What is the function of uranium in the production of nuclear weapons?
Uranium is a natural substance mined from the earth. During the late 1930s, German physicists discovered that, under the right conditions, it possessed the properties required to build explosive devices that went beyond any conventional – or non-fissionable – explosive. As this information spread to scientific communities in other countries, and with a major war developing across Europe and Asia, governments in Britain, Japan, the United States, and the Soviet Union began programs to develop this new type of bomb – what would come to be known as atomic bombs.
An atomic or nuclear weapon is a complicated and time consuming item to design and build. In order to achieve the kind of explosive power scientists sought, the explosive materials, particularly the core of the bomb, needed to be constructed to extremely precise specifications. As theories of nuclear fission and, later, nuclear fusion were developed, it was determined that, at precisely the right quantity, uranium processed to a certain state would undergo a reaction that would result in an explosion the likes of which nobody in human history had ever witnessed or, for most of mankind, ever envisioned. Basically, at just the right quantity of uranium, nuclei split and release enormous amounts of energy.

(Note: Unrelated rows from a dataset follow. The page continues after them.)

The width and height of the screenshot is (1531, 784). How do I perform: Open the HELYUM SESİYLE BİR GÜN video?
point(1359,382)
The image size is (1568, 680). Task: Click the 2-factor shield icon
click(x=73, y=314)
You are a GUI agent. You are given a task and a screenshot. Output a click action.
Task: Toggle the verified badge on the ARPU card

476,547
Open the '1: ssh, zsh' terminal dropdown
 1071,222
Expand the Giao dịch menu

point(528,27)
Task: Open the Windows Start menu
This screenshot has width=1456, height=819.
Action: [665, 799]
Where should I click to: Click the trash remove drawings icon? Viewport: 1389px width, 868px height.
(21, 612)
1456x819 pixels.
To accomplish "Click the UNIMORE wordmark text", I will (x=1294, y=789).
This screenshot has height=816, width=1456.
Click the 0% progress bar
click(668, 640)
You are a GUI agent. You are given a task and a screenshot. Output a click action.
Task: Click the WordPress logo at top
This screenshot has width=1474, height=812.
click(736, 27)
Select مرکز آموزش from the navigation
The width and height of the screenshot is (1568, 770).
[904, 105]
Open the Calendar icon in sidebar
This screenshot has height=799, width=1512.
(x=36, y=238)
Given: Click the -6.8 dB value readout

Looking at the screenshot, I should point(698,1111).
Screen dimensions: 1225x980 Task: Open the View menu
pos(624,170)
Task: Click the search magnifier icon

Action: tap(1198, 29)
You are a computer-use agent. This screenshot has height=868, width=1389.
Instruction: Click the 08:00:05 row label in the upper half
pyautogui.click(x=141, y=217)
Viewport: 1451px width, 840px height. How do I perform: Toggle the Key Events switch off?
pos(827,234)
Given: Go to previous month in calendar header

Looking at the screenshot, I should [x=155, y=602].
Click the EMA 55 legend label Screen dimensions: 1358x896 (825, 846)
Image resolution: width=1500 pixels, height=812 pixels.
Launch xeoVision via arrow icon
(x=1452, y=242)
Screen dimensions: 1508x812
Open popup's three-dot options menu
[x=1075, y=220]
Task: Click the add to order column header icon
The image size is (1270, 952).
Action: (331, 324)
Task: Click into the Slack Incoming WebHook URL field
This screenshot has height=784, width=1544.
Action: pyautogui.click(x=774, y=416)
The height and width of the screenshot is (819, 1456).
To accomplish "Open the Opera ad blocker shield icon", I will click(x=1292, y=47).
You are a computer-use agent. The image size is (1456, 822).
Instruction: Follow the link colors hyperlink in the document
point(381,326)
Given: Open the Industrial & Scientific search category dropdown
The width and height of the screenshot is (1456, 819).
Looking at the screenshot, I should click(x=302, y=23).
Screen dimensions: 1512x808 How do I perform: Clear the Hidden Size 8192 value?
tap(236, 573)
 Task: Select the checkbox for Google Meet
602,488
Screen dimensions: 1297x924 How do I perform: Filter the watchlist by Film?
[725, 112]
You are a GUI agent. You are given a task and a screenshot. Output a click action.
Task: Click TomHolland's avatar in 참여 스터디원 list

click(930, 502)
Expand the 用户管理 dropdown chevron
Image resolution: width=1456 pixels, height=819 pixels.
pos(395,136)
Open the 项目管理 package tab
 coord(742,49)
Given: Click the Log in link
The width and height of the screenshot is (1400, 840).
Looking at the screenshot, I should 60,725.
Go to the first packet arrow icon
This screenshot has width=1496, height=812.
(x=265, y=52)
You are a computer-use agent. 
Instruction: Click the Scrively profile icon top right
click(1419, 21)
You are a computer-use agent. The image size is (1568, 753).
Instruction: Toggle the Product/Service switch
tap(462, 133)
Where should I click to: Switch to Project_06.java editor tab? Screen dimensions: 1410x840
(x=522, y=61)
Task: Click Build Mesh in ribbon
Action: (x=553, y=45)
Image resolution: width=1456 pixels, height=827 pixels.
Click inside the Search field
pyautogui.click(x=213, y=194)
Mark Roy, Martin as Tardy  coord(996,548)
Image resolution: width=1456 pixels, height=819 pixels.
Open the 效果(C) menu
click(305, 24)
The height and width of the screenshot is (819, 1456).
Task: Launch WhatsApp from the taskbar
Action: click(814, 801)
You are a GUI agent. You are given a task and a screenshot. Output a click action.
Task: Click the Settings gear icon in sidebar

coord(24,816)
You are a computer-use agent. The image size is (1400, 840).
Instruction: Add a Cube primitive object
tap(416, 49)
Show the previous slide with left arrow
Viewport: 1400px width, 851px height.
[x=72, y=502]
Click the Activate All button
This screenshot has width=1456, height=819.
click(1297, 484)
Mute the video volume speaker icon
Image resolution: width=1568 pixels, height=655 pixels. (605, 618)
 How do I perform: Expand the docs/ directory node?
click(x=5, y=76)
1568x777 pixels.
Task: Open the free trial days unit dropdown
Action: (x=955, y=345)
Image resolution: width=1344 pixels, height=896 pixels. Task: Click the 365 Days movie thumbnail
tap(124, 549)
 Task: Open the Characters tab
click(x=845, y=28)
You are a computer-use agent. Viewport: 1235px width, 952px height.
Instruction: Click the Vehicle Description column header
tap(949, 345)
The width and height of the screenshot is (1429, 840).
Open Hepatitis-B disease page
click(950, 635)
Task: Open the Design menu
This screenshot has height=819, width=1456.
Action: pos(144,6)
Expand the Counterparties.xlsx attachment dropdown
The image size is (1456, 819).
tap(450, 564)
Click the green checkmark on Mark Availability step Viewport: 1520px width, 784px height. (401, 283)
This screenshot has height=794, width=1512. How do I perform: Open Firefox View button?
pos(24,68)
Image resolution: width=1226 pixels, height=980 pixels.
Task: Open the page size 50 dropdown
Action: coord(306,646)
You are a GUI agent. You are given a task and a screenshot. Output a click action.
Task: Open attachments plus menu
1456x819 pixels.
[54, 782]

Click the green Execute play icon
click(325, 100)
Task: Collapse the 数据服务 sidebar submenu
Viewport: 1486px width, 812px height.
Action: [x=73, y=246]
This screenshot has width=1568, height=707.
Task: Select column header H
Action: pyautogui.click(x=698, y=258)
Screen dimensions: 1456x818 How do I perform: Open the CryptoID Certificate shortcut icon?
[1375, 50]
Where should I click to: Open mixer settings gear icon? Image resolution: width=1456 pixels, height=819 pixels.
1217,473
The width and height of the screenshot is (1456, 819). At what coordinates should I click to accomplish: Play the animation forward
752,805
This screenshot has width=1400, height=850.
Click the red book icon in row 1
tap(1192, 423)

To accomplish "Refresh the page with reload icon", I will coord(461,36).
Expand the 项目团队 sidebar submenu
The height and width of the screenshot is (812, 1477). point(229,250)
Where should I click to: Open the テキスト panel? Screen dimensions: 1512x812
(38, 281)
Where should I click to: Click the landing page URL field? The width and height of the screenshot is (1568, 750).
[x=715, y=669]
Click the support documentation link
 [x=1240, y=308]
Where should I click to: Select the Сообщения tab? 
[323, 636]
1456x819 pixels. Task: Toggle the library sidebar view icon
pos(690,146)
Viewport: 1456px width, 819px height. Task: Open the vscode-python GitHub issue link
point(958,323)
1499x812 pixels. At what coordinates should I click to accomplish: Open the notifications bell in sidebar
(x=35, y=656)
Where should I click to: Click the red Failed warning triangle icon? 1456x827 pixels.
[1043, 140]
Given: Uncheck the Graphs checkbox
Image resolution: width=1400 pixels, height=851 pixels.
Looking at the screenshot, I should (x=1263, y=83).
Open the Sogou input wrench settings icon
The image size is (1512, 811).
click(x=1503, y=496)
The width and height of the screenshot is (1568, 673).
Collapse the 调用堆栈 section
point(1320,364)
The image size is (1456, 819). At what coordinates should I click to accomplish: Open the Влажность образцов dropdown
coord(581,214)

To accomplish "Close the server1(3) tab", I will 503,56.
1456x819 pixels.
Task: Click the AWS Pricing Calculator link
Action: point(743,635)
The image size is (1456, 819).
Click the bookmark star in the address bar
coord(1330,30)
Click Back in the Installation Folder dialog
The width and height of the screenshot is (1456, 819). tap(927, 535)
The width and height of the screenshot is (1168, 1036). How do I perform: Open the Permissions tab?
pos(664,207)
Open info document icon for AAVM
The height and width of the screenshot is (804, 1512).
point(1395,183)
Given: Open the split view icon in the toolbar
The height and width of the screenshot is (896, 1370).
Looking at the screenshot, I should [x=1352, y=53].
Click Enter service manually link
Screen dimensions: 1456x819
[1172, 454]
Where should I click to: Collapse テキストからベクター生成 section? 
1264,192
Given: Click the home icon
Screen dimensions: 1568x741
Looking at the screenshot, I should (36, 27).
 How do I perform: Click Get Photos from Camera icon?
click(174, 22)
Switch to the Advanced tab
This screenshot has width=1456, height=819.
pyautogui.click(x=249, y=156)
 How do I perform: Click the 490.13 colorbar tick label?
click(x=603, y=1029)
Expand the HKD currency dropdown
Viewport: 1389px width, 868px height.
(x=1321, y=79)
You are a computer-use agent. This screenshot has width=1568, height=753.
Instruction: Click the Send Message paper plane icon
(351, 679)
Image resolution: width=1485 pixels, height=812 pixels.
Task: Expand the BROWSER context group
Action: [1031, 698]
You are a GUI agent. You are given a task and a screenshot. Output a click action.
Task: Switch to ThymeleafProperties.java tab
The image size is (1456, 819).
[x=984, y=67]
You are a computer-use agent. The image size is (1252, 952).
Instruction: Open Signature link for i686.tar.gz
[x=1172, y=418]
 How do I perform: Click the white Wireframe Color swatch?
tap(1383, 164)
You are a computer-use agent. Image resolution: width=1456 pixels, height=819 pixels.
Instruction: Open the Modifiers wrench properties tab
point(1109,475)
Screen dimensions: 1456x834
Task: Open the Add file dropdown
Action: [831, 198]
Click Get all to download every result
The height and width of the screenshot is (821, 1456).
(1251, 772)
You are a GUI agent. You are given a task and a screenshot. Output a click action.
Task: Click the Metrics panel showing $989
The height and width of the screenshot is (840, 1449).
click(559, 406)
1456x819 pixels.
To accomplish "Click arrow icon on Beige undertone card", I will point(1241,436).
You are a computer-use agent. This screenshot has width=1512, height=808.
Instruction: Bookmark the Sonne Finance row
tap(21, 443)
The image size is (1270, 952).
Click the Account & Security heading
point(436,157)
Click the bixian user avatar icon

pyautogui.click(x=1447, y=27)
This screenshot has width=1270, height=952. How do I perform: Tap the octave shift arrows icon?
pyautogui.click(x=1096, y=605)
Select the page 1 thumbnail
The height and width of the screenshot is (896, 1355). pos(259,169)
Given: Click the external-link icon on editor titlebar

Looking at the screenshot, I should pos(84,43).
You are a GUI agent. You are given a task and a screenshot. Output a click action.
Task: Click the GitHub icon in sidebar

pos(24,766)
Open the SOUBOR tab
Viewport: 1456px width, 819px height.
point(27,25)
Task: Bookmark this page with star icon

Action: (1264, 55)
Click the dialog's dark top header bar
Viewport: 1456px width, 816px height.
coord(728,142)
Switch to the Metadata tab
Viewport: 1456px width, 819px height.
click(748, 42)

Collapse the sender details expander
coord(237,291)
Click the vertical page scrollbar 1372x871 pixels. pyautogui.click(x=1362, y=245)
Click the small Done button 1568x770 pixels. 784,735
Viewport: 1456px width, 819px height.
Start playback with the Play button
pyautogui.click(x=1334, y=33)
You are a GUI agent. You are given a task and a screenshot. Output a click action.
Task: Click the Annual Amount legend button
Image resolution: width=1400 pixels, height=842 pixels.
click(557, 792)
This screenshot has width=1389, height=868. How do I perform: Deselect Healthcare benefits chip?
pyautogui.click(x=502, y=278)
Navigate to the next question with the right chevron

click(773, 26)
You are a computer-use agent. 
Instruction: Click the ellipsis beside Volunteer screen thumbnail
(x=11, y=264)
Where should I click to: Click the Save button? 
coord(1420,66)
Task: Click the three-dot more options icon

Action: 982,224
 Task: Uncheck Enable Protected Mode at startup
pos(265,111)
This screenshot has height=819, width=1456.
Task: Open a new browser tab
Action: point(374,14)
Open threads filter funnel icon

Attaining just the right amount of properly processed uranium – known as Uranium-235, U-235 – is difficult because not every country has its own uranium deposits and because the process of refining raw uranium into weapons-grade uranium requires extremely high-technology centrifuges, which spin in such a rate, and at such a quantity, that the uranium isotopes separate and “purify” the uranium, with the final product being U-235.
So, highly-processed uranium constitutes the core of most nuclear weapons. It is the radioactive material that provides the basis for the weapon. More advanced countries, like the United States, Russia, Britain, France, and China have “graduated” to even more explosive thermonuclear weapons, which utilize a fusion process rather than the fission process used in older generation nuclear weapons. Pakistan, which possess many nuclear weapons already, is suspected of seeking the ability to develop thermonuclear weapons, and its arch rival, India, is thought to be very close to having that capability if it doesn’t already. [Israel is universally believed to have more than 200 nuclear weapons. Whether any of those are thermonuclear, also known as hydrogen bombs, is unknown.]
While uranium-235, which, as mentioned, is processed through multiple series of centrifuges, called cascades, plutonium, a product of the chain reactions created in nuclear power plants, is also used as the core of nuclear weapons. The answer to the question, though, is that uranium provides the chemical basis for the core of the nuclear weapon.